# TO BE DONE
Could you restate the records from the line with "Open the Поручения" to the line with "tap(587, 408)", both included, substituting "Send Feedback" for "Give Feedback" and changing nothing else?

# SOURCE DATA
★ ★ ★ ★ ★

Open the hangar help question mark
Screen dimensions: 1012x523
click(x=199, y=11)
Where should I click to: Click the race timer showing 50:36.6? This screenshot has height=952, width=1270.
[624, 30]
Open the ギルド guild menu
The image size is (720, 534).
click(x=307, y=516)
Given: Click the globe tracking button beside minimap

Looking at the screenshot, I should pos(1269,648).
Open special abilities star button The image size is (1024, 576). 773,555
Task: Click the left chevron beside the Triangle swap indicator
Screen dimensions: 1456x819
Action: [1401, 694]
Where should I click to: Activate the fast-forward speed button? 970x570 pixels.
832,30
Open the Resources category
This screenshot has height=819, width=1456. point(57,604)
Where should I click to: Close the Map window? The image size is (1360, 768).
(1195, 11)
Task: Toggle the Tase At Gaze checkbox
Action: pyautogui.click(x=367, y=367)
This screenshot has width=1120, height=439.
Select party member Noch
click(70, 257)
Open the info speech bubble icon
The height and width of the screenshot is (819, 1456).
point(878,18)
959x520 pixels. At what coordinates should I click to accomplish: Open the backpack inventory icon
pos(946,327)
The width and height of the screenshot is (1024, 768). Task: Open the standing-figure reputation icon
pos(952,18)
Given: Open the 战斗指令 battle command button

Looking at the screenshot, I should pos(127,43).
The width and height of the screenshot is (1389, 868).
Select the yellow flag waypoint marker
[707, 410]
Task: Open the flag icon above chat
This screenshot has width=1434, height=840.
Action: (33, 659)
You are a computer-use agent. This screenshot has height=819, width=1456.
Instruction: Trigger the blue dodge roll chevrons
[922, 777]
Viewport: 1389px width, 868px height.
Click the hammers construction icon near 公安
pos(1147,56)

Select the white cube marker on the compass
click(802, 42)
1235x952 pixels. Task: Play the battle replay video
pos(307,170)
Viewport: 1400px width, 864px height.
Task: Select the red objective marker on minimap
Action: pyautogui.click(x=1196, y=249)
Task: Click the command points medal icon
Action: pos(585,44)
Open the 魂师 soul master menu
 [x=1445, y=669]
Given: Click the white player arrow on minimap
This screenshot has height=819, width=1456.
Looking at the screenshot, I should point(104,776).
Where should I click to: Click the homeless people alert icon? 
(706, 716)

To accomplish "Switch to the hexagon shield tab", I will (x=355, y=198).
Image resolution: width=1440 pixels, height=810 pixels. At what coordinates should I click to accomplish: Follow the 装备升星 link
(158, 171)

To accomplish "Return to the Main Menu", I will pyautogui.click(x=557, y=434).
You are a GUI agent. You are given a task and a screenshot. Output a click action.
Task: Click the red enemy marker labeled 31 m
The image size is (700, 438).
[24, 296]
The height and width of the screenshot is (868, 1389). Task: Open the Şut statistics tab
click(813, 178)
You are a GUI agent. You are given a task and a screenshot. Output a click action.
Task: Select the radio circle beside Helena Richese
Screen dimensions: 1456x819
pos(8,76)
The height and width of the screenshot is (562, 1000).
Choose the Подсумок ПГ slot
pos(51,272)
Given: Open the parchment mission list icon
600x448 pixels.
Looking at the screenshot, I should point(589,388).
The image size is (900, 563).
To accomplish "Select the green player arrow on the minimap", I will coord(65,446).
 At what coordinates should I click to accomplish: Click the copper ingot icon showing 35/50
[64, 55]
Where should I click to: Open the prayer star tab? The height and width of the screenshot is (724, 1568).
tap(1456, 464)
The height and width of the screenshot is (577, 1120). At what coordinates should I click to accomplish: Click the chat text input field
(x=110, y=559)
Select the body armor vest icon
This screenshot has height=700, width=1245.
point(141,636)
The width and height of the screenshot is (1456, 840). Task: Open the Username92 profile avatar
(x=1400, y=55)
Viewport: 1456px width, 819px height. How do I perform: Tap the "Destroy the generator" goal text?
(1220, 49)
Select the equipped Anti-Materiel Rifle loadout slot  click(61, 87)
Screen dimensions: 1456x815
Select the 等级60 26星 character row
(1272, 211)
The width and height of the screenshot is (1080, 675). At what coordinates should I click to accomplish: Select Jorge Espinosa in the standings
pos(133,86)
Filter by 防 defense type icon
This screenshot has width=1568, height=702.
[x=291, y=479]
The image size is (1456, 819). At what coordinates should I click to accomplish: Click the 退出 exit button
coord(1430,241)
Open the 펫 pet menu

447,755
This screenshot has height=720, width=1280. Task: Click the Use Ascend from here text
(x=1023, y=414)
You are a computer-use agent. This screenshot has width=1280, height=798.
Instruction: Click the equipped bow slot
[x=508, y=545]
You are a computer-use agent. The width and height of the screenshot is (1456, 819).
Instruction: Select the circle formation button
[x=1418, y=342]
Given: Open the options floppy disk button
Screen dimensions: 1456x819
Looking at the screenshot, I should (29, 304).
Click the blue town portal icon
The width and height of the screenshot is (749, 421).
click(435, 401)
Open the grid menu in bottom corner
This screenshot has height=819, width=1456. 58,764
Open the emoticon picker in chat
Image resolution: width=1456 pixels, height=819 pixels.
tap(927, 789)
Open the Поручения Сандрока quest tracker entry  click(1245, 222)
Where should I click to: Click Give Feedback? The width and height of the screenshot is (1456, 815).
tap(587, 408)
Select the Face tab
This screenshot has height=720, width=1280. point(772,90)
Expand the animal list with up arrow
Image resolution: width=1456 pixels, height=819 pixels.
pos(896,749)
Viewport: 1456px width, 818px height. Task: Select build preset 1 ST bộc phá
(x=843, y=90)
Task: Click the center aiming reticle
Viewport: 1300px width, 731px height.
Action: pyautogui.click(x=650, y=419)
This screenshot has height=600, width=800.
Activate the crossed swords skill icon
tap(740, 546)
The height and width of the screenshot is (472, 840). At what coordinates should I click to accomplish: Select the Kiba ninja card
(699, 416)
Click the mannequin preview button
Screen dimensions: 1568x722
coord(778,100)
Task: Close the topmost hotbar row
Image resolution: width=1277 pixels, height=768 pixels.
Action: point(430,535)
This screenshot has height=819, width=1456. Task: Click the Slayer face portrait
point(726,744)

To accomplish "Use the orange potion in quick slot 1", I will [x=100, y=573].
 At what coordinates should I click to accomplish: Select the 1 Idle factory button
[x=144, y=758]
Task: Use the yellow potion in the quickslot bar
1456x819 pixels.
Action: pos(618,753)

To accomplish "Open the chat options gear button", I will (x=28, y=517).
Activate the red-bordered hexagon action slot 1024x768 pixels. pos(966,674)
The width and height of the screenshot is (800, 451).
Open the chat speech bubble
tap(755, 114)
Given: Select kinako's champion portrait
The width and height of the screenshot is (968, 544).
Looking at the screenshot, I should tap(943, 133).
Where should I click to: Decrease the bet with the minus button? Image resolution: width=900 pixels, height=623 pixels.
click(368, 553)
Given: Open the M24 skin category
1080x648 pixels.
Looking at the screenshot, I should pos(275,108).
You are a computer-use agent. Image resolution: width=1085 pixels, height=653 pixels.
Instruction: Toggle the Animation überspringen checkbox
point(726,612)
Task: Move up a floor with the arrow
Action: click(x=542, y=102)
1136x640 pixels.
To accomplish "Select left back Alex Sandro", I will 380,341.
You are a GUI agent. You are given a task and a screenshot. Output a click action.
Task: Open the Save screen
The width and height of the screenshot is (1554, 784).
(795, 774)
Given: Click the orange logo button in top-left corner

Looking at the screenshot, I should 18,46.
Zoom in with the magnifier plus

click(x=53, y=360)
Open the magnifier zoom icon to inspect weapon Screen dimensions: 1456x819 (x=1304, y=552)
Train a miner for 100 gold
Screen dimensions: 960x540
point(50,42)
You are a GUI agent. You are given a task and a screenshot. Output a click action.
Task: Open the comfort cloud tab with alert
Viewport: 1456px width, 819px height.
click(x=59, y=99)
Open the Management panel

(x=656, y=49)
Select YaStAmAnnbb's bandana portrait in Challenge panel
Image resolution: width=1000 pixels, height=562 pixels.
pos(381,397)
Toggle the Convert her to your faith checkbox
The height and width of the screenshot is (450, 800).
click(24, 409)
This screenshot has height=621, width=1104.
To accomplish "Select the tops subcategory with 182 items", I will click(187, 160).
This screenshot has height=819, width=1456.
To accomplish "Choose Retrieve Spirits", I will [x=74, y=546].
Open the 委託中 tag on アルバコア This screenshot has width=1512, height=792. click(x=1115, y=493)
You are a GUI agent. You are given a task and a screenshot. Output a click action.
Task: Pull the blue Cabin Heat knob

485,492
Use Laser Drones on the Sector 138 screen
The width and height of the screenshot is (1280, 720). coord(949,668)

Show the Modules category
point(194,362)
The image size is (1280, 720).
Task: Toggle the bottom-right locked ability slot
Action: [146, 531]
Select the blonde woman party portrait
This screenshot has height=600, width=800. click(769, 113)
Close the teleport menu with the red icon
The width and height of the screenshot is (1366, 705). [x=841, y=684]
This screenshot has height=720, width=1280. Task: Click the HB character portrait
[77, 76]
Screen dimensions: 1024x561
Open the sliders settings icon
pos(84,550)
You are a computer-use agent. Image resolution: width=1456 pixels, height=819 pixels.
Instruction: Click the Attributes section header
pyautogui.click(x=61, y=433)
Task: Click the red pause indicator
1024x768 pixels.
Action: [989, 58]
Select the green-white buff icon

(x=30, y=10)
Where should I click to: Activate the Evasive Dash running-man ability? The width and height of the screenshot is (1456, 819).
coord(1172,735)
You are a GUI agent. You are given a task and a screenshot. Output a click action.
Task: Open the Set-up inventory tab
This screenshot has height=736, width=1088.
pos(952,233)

★ ★ ★ ★ ★

# EXERCISE OUTPUT
Open the Поручения Сандрока quest tracker entry  click(1245, 222)
Where should I click to: Click Send Feedback? The width and height of the screenshot is (1456, 815).
tap(587, 408)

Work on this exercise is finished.